*Stored items*

________________

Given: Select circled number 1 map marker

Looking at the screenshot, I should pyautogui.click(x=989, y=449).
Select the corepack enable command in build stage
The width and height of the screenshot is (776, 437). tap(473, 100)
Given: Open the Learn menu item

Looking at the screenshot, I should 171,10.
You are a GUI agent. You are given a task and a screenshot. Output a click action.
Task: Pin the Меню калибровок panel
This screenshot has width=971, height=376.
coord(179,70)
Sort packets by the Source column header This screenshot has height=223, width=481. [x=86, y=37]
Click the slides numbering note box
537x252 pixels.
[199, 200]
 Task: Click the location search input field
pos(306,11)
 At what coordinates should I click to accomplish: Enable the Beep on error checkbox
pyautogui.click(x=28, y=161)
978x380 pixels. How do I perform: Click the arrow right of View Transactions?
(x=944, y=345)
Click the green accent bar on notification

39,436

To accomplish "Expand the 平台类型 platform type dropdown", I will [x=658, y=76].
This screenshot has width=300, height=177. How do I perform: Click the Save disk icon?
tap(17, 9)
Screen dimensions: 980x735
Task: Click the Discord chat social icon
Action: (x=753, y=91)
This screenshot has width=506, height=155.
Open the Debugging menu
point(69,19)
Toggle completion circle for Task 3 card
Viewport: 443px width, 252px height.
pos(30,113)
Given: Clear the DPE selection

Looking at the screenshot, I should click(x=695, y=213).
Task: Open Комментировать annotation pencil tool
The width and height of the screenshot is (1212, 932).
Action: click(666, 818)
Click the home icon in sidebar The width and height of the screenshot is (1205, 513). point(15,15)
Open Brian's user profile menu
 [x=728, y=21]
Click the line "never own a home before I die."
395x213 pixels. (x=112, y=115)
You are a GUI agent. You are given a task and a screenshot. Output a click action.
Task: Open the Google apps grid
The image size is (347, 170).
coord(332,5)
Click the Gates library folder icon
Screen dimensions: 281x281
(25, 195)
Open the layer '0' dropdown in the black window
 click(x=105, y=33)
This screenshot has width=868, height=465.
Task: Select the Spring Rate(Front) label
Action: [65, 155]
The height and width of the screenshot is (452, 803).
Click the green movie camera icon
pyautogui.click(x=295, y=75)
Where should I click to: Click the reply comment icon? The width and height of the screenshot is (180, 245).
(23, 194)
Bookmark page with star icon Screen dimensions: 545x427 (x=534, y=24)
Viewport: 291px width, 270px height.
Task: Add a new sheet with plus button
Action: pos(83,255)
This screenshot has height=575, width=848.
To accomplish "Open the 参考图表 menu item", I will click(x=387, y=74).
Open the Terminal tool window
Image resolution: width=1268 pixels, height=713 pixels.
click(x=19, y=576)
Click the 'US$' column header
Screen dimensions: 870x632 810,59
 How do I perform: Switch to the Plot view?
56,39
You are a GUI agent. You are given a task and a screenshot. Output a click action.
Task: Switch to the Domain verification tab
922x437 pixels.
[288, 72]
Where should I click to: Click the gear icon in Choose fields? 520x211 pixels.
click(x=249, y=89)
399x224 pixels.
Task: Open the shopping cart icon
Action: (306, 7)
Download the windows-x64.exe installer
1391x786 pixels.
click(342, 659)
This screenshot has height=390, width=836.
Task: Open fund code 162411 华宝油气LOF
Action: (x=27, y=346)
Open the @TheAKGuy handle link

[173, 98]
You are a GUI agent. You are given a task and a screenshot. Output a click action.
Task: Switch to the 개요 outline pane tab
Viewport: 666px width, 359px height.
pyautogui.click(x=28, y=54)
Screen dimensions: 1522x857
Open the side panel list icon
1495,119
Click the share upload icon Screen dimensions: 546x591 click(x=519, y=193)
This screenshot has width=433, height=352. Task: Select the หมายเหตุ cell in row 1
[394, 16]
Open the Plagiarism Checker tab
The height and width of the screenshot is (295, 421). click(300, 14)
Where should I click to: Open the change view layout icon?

________________

*Task objective*
Going back over the entries above, copy word for word every line from the one that has "Task: Open Комментировать" on through the one that has "Click the home".

*Completed task*
Task: Open Комментировать annotation pencil tool
The width and height of the screenshot is (1212, 932).
Action: click(666, 818)
Click the home icon in sidebar The width and height of the screenshot is (1205, 513). point(15,15)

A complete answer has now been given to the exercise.